Un libro la cui copertina strizza l’occhiolino a un lettore convinto di avere tra le mani un romanzo che, chissà, forse si prende gioco con ironia degli stereotipi dei paesi dell’Est, oppure un racconto di un viaggio on the road alla Ogni cosa è illuminata, e invece si trova scaraventato con forza in un vortice di tematiche appassionanti, attuali e dure, ma trattate in modo superficiale. Un patchwork di luoghi comuni sull’immigrazione, sul razzismo, sull’integrazione, e il multiculturalismo, passando per la tematica LGBT, che culminano nella depressione e nella crisi d’identità della protagonista. Mi è sinceramente parso di riemergere dall’apnea al termine di questo romanzo, confusa e turbata dall’ammasso di personaggi e di argomenti trattati. La narrazione serrata e qualche dialogo brillante agevolano sicuramente la lettura di questo libro, dove non mancano riflessioni interessanti e spunti originali, soprattutto nella parte ambientata in Germania. Ma il personaggio di Maša non subisce pressoché nessuna evoluzione, nonostante lo smarrimento dei suoi punti di riferimento, stanca un po’ la sua presunzione e una sorta di superiorità nei confronti della vita. I personaggi che la circondano mancano di spessore, spesso appaiono proprio come un’incarnazione degli stereotipi che l’autrice sembra voler respingere.

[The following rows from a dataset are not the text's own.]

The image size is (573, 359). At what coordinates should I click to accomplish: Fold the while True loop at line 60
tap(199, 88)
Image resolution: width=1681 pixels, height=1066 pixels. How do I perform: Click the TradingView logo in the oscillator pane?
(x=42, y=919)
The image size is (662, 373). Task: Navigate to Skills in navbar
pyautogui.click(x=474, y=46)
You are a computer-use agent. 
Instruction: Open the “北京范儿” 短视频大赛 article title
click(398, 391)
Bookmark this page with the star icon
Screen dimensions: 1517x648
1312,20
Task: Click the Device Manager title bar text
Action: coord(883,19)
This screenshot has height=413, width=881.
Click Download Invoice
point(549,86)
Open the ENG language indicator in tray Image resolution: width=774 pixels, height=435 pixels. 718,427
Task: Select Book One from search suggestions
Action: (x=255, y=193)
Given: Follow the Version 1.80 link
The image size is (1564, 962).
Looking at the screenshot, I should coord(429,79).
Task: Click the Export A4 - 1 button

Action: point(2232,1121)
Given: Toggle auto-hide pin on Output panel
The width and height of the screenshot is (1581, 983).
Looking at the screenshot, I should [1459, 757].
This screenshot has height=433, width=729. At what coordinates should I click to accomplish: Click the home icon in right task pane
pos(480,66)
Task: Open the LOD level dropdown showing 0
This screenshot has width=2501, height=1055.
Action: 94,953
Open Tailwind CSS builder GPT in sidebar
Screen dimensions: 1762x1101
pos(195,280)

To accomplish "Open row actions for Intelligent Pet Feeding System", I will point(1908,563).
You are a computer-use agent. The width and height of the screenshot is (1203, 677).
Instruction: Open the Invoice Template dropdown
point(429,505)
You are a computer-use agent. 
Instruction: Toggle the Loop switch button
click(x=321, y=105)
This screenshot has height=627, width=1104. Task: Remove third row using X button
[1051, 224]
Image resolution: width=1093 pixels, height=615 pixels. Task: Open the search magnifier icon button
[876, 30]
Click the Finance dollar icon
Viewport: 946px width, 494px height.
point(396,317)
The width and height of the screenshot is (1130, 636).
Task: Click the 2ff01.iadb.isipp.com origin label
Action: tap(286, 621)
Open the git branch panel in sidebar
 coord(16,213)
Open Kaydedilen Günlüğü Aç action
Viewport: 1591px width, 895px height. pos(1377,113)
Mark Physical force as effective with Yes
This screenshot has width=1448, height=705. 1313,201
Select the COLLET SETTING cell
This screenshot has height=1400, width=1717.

Tornando, infine, al titolo del romanzo, giunta agli ultimi capitoli mi sono chiesta perplessa a cosa facesse si riferisse esattamente, dal momento che la cultura russa viene toccata molto marginalmente, né tanto meno si nominano mai le betulle, quando ho incontrato il dialogo che ha chiarito i miei dubbi, forse uno dei più toccanti dell’intero libro. Si svolge con Ismael, un fotografo palestinese conosciuto durante tragitto nella Striscia di Gaza dove Maša svolge l’attività di traduttrice volontaria:
”Che aria hanno i tedeschi?”
”Non ne ho idea”
”E i russi che aria hanno?” Gli chiesi.
Alzò le spalle, rispose: ”Hanno l’aria di gente che ama le betulle”.